Introduction

Data is dirty. Any dataset that isn't properly curated and stored can suffer from many problems like having mixed data types, not being properly encoded or escaped, uneven number of fields, and so on. None of these problems are unsolvable. In fact, most of us are pretty good at cleaning data. Normally, when we know little or nothing about a given dataset, we proceed in a very predictable manner. We first try to read the data naively and see if errors are raised by the parser. If they are, we try to fix our function calls. When those are fixed, we try to run some sanity checks on the data, and end up filtering the dataset, sometimes quite heavily.

The problem with this process is that it is iterative, and worse, it is reactive. Everybody in the team has to do it if they are to use the dataset. Sure, one can simply clean it up and dump it in a new file with just a few lines of code. But we shouldn't have to run that script every time we encouter a new dataset. We would be much more comforable if data is cleaned as it is read. It is much more efficient if data cleaning is a part of data ingestion.

This can be achieved by having a centralized schema for every dataset. This schema can house the rules that the clean dataset must follow, so as to further aid its analysis. Of course, this schema can be expressed via a simple Python script which is shared with everyone who is doing analysis on the dataset in question. But the number of datasets that someone has to deal with over the timeline of a particular project can quickly get out of hand, and so do their cleaning scripts. Secondly, and more importantly, cleaning data via ad-hoc Python scripts is non trivial. Readable as Python scripts might be, it's not always easy for everyone in the team to change the cleaning process. Moreover, there are no Python libraries that offer an abstraction at the level of cleaning and validating data.

Therefore, if one has to go through the process of data validation and cleaning in a customizable, modular way, one has to make sure that:

  • the specifications for all datasets are in one place, not in different scripts.
  • datasets are grouped under a suitable name, that pertains to particular projects. (In PySemantic such a group is called a Project, as we shall see).
  • strict validation and cleaning rules must be applied to all aspects of a dataset
  • the process of validation and cleaning has to be indentically reproducible by everyone who works on the data

PySemantic makes all that happen.

1. Getting Started

Let's get our hands dirty. We'll explore more features as we go along. Before you proceed further, please make sure that you have gone through the quick start section here.

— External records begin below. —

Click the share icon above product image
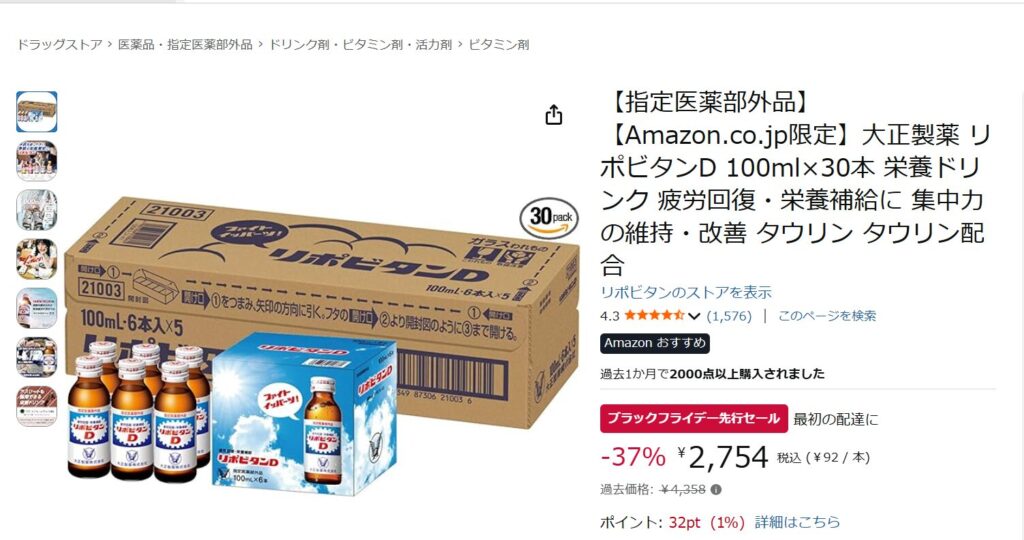Screen dimensions: 1024x540 (x=554, y=115)
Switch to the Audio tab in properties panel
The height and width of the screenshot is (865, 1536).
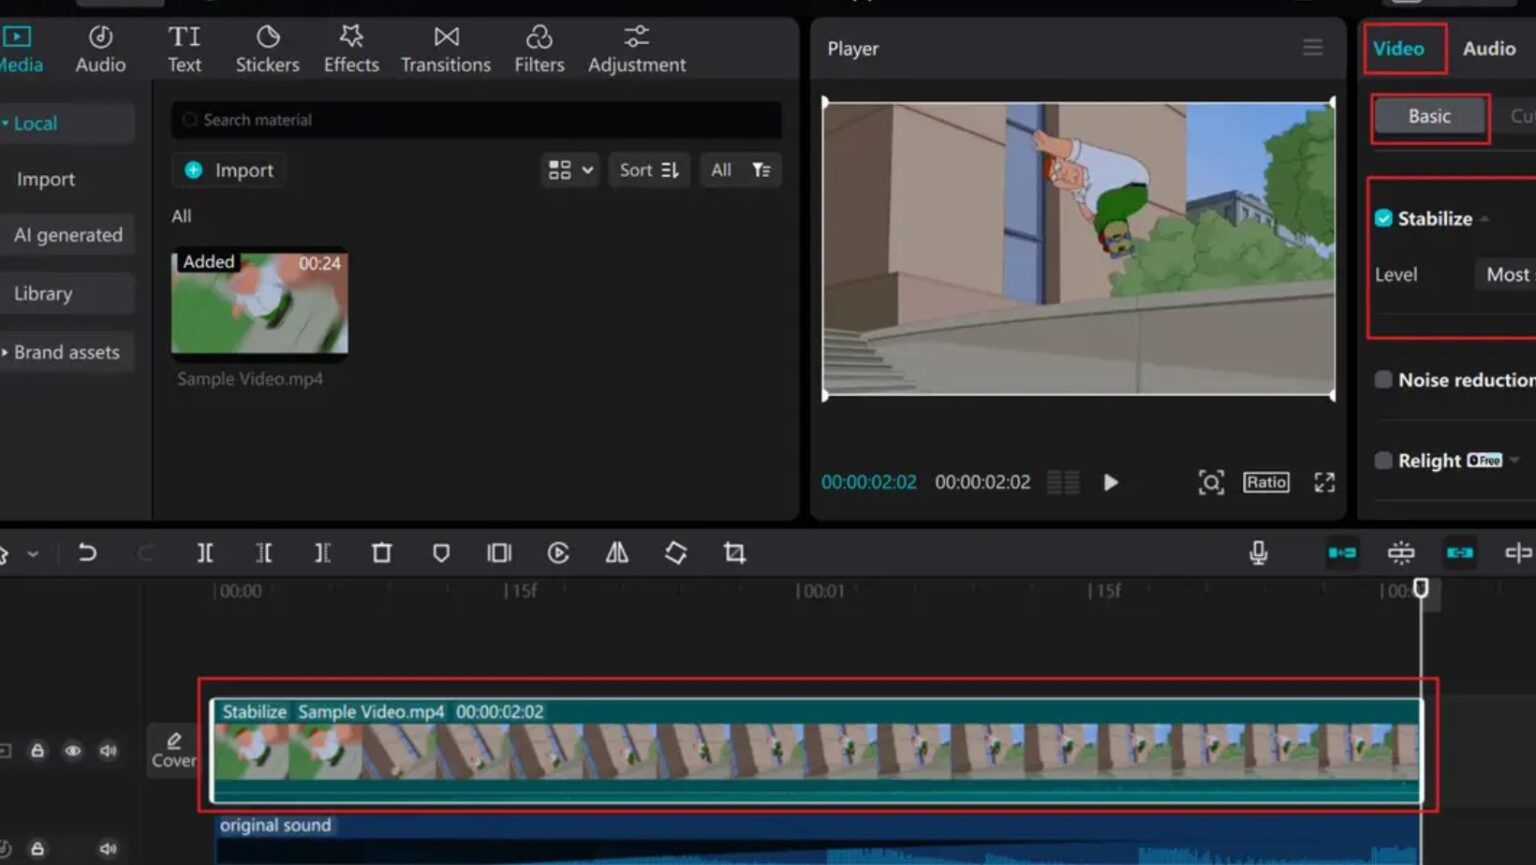pos(1489,48)
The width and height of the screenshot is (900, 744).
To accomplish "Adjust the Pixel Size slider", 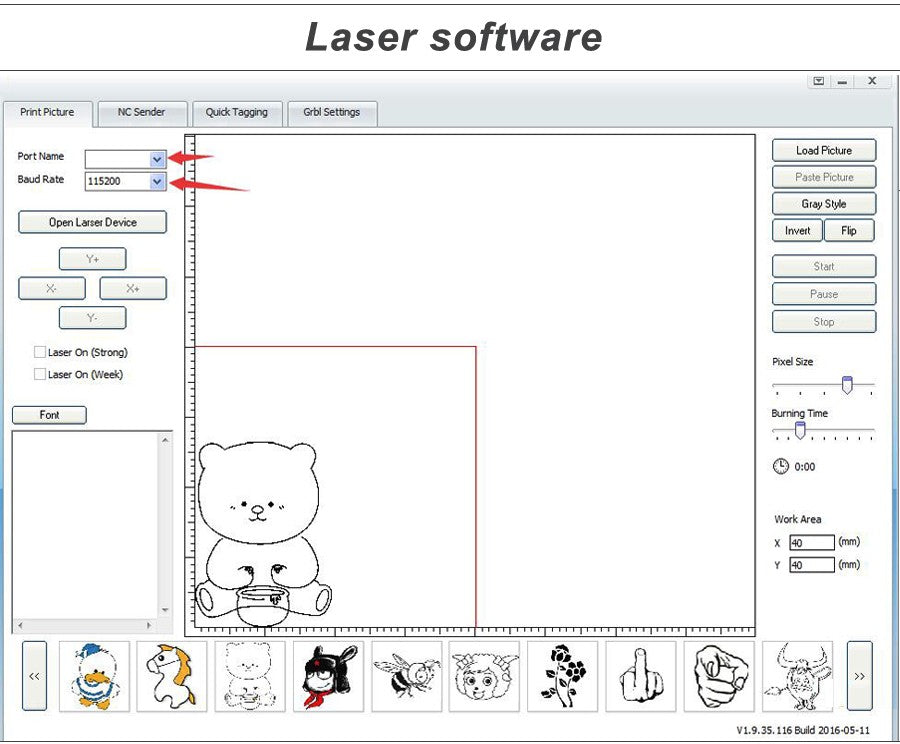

By now you should have added a project named pysemantic_demo, and used the project object to load the iris. dataset. Let's take a more detailed look at what is happening here.

1.1 The Project class

A first class citizen of the pysemantic namespace is the Project class. This class has everything you need to add, remove, read, or write datasets. In PySemantic, all datasets are classified under projects represented by instances of the Project class. Each project is identified by a unique name. This name is used to instantiate the Project class, and perform operations of all datasets registerd under it. You can think of these "projects" under pysemantic in the same way as an IDE organizes software projects. Each project in an IDE has a set of files containing source code, a set of build tools and a few other things that make a project self contained. Similarly, each project in PySemantic has its own datasets, which in turn have their schema and their validation rules. Currently, for this example, the iris dataset is loaded naively, without any rules.


In [1]:
from pysemantic import Project

In [2]:
demo = Project("pysemantic_demo")

In [3]:
iris = demo.load_dataset("iris")

In [4]:
iris.head(5)


Out[4]:
Sepal Length Sepal Width Petal Length Petal Width Species
0 5.1 3.5 1.4 0.2 setosa
1 4.9 3.0 1.4 0.2 setosa
2 4.7 3.2 1.3 0.2 setosa
3 4.6 3.1 1.5 0.2 setosa
4 5.0 3.6 1.4 0.2 setosa

This is the Fisher iris dataset that we know so well. Now imagine that someone was curating for us more samples of these flowers and sending us the measurements for 150 more flowers (sepal length, sepal width, petal length, petal width, and the species). That would amount to 150 more rows from in the dataset. Now suppose that our data acquisition methods were flawed, and the data that came in was dirty. A sample of such a dirty dataset can be found here. Try loading this file into a pandas dataframe directly, using the pandas.read_csv function. Notice that there's a column called id, which contains 10 digit strings. These IDs could correspond to some automatically generated IDs by the system storing the data. If they're really just IDs, they should be read as strings, but there was no way for pandas to know that these are as good as strings (Other examples of this are phone numbers and zipcodes). In pandas, this can be fixed by using the dtype argument in pandas.read_csv. To make this preference persist in pysemantic, we can add this dataset to our data dictionary (demo_specs.yaml) by adding to it the following lines:

bad_iris:
  path: /absolute/path/to/bad_iris.csv
  dtypes:
    - id: !!python/name.__builtin__.str

The last line tells pandas that the coulmn id is to be read as a string, not as the default integer. Any type can thus be specified for any column, by adding a line formatted as follows:

- column_name: yaml-dump-of-python-type

for the given column. (Similarly, we can specify types for the other columns in the dataset too, but this isn't required since the default works fine for them.) You can try out how the Project object can infer these new specifications by doing the following:


In [6]:
demo.reload_data_dict() # Re-reads the data dictionary specifications
bad_iris = demo.load_dataset("bad_iris")